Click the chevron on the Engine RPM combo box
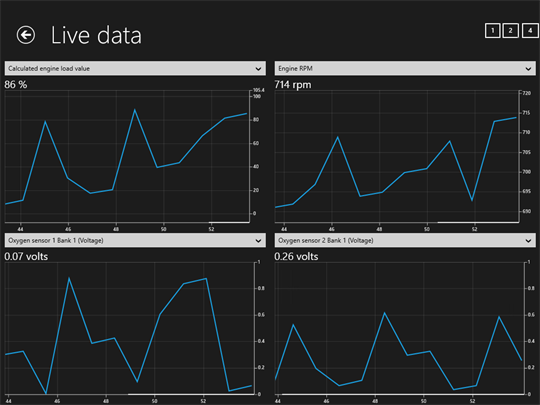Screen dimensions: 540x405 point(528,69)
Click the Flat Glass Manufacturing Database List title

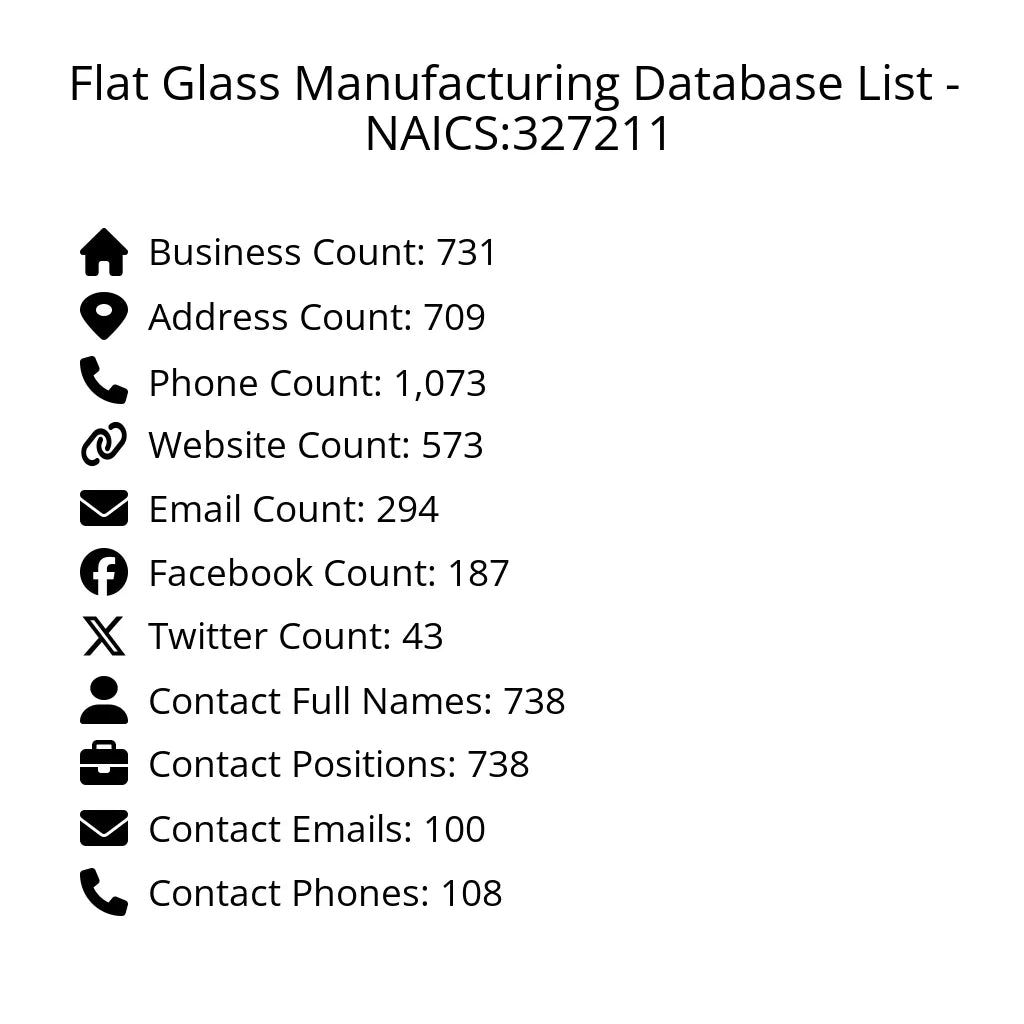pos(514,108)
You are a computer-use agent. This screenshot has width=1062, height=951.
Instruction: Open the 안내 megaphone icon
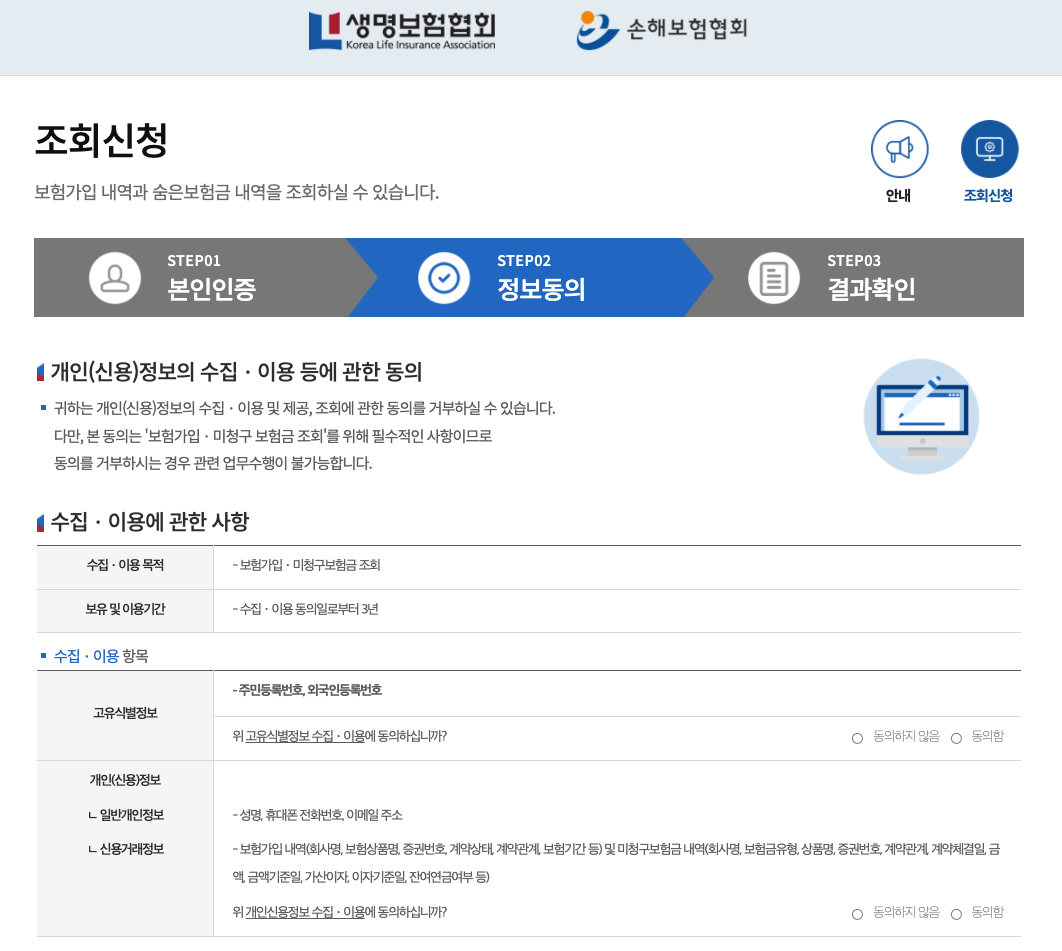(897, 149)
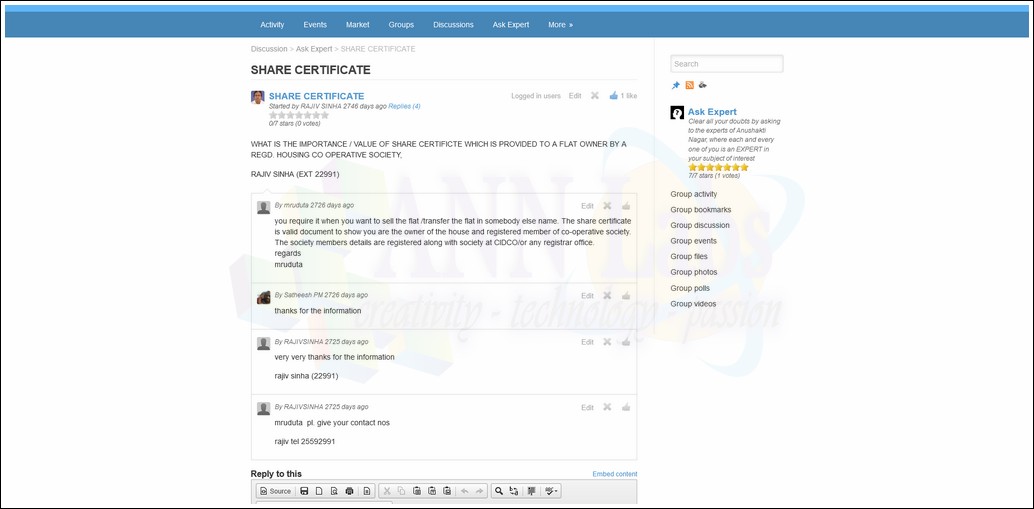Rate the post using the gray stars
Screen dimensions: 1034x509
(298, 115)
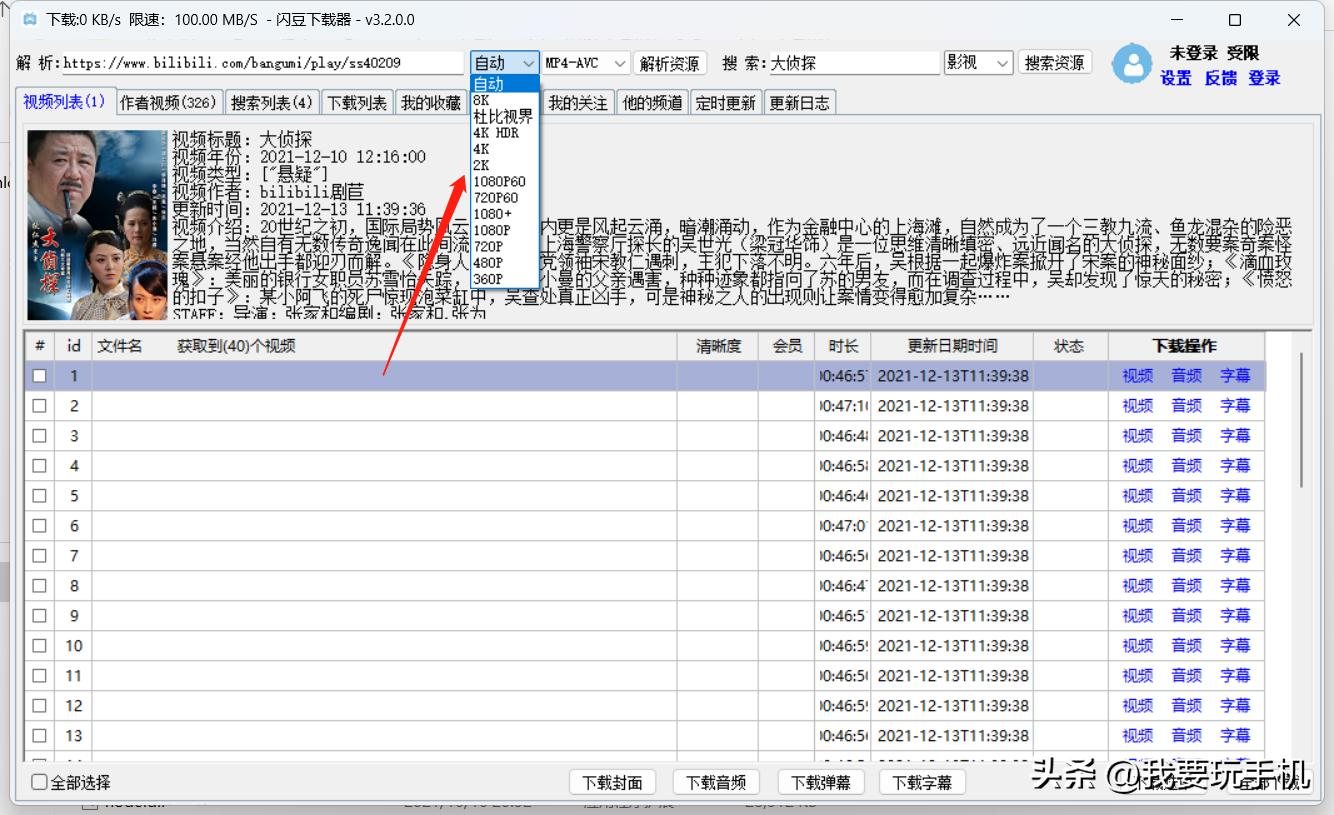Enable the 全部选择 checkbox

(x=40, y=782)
==
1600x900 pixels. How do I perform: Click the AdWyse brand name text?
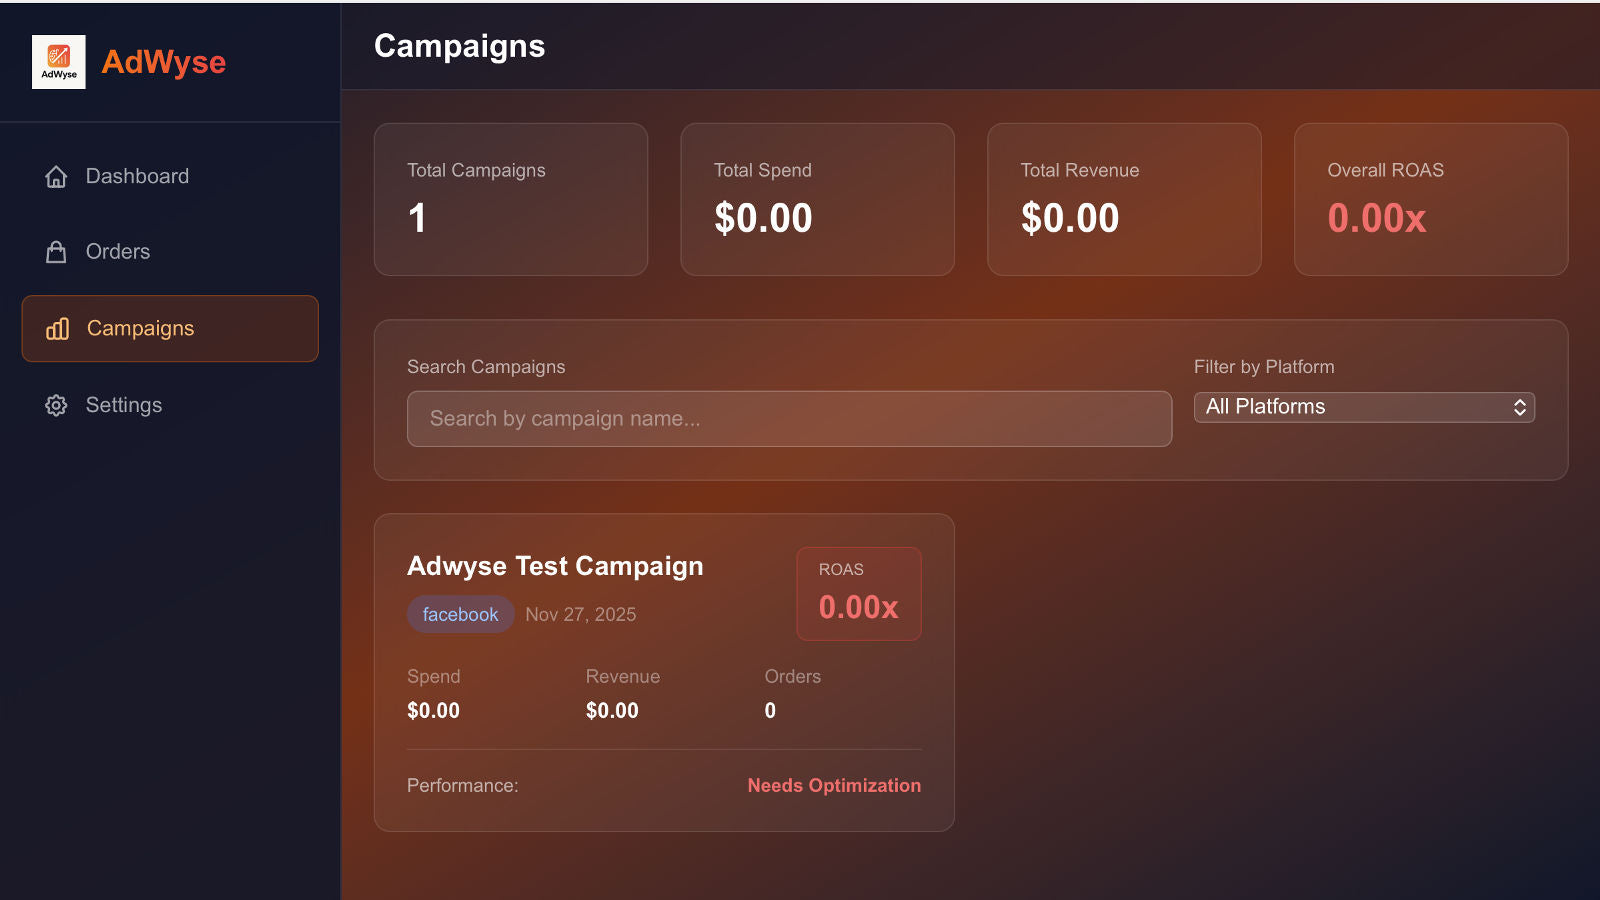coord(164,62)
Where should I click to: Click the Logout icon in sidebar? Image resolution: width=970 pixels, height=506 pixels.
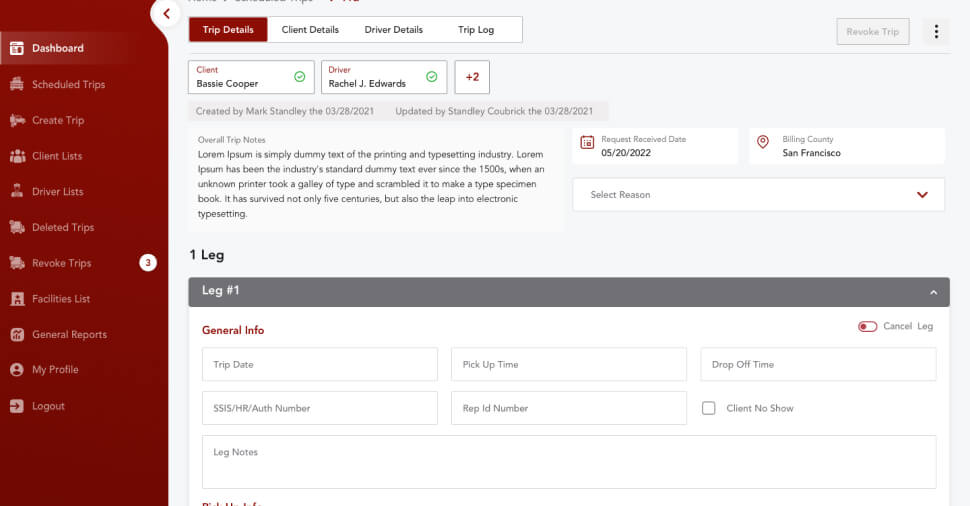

§ **Task item**
Your task is to find each line in the entries that contains the string "height" and copy it.

§ **Result for this task**
You are a computer-use agent. This screenshot has width=1062, height=951.
Where should I click to: Click the Logout icon in sidebar? Image resolution: width=970 pixels, height=506 pixels.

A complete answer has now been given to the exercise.